Introduction: -
We live in an era of “Automation”. Planes run on auto pilot mode, cars will soon be auto driven, so why not have auto indexed databases? This article will discuss the automatic index tuning feature available in Azure SQL Database.
Problem Statement:
Application development is moving at a rapid pace and its very common for application teams to develop a template database design and deliver it to multiple customers. It is even more common in cloud where solutions are delivered as “software as a service” and it is way too challenging for application development team to analyze the workload of individual database, design specific indexes for them and tune them.
Automatic tuning in Azure SQL Database
Azure SQL Database, the cloud Platform as a service (PAAS) offering of SQL Server has attempted to address the above problem by introducing “Automatic tuning”. As of date, “automatic tuning” has the following features
· Automatic plan correction– Plan regressions or sudden change in query plan resulting in performance degradation are tracked and last good plan available is forced. Automatic plan correction is already well explained over here · Automatic Index Tuning: Automatic index tuning feature of Azure SQL Database will study the workload executed against the database, identify useful indexes and create them automatically. Automatic index tuning will also drop indexes that are unused over 93 days or any duplicate indexes present.
How to enable automatic index tuning
Once logged in to Azure Portal (portal.azure.com) one can enable the same by navigating to SQL Databases-> Click on the database -> Automatic tuning
· Force plan -> Enables Automatic Plan Correction
· Create / Drop Index -> enables automatic index tuning
Features can be enabled at server level and can be inherited at the database level as well.
TSQL Script for enabling automatic index tuning provided below
ALTER DATABASE DBName
SET AUTOMATIC_TUNING (CREATE_INDEX = ON,
DROP_INDEX = ON)
Example:
To test how Auto Indexing works, following things were performed
· A sample database with 5 tables with no indexes was created
· 10 to 15 select queries against the tables were executed repeatedly few thousand times over 3 to 4 hours
· After one day, automatic indexing found the recommendations and rolled them out when there was less or no workload on the database. Auto Indexing requires minimum one day of monitoring to identify recommendations
This can be verified on Azure Portal by clicking on the “Database name” -> “Performance Recommendation”
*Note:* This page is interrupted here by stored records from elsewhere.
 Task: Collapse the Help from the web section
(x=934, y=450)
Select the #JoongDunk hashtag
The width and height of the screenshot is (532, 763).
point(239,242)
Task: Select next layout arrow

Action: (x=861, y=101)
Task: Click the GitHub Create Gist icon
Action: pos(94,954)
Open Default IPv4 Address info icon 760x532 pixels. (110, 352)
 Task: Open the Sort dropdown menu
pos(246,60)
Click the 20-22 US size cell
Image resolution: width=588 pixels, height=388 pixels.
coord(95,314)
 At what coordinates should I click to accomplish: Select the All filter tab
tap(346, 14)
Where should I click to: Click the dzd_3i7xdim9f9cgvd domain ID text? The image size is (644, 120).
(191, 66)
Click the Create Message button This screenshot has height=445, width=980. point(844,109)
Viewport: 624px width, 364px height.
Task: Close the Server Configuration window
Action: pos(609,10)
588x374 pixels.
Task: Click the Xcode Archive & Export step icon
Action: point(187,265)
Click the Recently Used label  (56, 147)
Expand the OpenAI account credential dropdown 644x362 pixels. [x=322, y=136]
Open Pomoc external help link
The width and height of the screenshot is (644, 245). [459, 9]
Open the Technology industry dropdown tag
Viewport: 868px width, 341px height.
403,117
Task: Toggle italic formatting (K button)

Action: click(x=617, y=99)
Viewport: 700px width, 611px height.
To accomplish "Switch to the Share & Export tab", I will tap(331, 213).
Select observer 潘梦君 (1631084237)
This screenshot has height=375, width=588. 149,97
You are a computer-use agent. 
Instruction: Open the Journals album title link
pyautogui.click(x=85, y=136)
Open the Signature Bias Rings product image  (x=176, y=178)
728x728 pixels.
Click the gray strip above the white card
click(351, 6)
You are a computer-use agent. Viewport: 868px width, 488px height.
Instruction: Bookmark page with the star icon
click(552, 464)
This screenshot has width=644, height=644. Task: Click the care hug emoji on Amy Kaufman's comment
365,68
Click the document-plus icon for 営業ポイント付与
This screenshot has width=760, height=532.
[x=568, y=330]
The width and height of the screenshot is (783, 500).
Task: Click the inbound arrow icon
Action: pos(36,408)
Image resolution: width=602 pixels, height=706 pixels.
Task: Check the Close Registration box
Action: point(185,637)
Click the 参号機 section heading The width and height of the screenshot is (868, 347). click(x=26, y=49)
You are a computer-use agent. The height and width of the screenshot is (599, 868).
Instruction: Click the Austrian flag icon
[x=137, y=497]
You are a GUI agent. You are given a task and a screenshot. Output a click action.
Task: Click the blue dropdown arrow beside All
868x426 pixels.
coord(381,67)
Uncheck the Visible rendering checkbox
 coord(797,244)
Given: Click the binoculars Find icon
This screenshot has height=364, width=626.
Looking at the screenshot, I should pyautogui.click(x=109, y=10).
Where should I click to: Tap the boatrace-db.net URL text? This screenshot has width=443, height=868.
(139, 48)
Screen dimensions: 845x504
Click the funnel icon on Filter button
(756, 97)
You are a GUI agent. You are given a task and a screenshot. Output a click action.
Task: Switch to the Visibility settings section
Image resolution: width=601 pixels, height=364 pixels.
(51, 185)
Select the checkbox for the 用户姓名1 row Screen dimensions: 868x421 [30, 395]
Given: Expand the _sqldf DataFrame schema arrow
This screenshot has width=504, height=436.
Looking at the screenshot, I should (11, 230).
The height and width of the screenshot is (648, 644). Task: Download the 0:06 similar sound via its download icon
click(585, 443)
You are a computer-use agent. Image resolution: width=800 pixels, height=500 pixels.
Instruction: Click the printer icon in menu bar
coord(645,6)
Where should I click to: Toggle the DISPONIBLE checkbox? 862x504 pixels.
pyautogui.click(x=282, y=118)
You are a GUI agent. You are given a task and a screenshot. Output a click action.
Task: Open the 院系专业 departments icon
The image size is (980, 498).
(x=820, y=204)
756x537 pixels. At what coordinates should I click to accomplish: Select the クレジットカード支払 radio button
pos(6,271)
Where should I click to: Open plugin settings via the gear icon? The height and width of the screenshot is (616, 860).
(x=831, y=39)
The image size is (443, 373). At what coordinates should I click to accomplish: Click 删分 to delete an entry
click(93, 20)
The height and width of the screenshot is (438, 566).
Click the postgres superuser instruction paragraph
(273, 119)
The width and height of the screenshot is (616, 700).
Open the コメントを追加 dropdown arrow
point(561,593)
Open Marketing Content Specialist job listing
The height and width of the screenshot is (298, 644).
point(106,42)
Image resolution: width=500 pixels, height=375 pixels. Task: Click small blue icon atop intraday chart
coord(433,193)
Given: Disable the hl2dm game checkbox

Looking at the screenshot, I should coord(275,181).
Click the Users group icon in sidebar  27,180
The same can also be verified via the DMV sys.dm_db_tuning_recommendations, documented clearly over here Key pointers of Automatic Index Tuning
· Indexing recommendations are obtained using advanced artificial intelligence rules applied on the monitored workload. The recommendations are expected to be lot more accurate than earlier missing index recommendations from SSMS
· The best part of the feature is it is non-blocking during the rollout of new indexes.
· Index changes wouldn’t be rolled out and will be postponed, if DTU usage was above 80% anytime in the last 20 minutes
· Automatically created indexes don’t enforce any dependency on the columns. When the column with automatically created index is dropped, index is dropped as well
· Auto created indexes can be tracked via sys.indexes – auto_created column
Learn – Adapt - Verify
One of the key features of Automatic Index tuning is the ability to monitor the impact of the changes done via automatic tuning. Azure SQL Database closely monitors the automatically created or dropped indexes and verifies if it has achieved the desired performance improvement. If it doesn’t then the change is automatically reverted to prevent any negative impact to the database. The reverted changes can be tracked from sys.dm_db_tuning_recommendations DMV as well.
Suggested enhancements
· Automatic indexing is available only as an Azure SQL Database feature and is not available on SQL Server on premise. If would be wonderful if the feature could be extended to on premise SQL Server.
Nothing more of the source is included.